● **THE PROBLEM**
Scan the entries that follow for the word "filter", then report every line in which it appears.

● **DATA EXCERPTS**
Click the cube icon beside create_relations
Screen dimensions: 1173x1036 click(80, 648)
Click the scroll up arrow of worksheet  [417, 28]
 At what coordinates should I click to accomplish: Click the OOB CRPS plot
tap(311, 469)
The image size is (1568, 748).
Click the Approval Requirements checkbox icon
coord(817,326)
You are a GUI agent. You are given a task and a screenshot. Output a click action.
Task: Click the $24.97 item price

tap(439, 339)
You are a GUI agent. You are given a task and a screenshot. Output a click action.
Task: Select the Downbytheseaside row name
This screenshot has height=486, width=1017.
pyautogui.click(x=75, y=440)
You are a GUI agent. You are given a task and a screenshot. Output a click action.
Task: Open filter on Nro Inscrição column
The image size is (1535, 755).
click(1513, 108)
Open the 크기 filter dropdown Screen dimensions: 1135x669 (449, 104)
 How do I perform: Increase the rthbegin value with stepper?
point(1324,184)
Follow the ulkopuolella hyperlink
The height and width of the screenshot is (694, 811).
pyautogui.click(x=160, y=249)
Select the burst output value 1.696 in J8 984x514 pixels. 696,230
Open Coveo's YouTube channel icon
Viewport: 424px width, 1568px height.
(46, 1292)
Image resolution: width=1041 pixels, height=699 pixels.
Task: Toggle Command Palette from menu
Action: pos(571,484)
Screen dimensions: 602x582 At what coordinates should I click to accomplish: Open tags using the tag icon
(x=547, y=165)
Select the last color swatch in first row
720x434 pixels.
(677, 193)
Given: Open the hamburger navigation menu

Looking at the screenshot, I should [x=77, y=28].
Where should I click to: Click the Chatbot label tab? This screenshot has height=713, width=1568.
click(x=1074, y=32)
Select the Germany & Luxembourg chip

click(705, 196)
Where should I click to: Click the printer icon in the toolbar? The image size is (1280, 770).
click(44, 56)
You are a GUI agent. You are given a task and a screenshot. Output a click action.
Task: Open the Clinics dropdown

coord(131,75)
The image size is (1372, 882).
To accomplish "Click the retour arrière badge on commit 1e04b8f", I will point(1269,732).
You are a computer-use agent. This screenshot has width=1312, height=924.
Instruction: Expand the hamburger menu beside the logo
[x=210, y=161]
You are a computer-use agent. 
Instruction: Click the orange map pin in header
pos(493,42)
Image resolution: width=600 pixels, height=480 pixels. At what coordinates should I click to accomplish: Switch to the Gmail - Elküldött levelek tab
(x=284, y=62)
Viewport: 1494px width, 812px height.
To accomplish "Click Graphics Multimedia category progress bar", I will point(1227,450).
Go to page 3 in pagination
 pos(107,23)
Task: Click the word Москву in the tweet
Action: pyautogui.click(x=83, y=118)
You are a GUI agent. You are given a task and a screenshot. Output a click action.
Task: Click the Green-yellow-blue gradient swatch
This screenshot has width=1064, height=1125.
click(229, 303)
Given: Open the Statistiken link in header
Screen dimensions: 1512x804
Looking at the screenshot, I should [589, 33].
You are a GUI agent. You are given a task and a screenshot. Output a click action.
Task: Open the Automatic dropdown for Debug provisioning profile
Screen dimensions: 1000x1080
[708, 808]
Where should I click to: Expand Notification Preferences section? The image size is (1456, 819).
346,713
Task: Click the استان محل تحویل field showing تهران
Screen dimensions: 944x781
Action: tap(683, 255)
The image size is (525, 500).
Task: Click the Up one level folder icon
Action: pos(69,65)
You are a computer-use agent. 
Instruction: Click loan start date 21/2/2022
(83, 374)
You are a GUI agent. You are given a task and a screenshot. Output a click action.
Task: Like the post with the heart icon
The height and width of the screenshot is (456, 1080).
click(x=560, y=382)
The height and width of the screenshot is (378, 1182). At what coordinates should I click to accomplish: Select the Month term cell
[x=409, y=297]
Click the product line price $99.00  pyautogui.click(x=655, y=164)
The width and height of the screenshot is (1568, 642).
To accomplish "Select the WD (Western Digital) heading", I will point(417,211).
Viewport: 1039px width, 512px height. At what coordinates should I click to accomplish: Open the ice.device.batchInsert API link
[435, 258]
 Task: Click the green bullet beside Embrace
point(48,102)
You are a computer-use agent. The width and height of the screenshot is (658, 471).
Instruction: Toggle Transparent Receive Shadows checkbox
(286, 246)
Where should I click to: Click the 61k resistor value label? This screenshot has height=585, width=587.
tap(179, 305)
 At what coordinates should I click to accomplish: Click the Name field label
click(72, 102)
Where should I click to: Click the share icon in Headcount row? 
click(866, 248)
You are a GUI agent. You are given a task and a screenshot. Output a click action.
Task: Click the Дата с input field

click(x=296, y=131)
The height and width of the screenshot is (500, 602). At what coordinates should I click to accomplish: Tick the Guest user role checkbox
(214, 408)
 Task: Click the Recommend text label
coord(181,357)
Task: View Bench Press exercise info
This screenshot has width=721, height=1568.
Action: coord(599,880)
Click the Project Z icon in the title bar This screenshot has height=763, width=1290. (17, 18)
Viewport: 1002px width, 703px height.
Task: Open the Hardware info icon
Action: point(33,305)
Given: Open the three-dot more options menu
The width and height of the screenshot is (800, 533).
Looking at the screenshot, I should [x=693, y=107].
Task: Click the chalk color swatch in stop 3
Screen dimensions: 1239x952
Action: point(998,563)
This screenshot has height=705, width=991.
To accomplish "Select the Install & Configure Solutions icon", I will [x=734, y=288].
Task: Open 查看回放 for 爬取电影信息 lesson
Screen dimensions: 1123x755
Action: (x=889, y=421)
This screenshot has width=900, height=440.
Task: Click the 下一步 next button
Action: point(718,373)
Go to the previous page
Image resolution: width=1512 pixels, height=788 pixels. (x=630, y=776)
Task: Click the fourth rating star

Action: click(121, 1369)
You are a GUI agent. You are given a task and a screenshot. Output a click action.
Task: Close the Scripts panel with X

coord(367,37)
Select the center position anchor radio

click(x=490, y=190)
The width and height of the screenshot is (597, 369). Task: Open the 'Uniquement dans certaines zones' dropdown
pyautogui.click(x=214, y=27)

● **RESPONSE TO THIS TASK**
Task: Open filter on Nro Inscrição column
Open the 크기 filter dropdown Screen dimensions: 1135x669 (449, 104)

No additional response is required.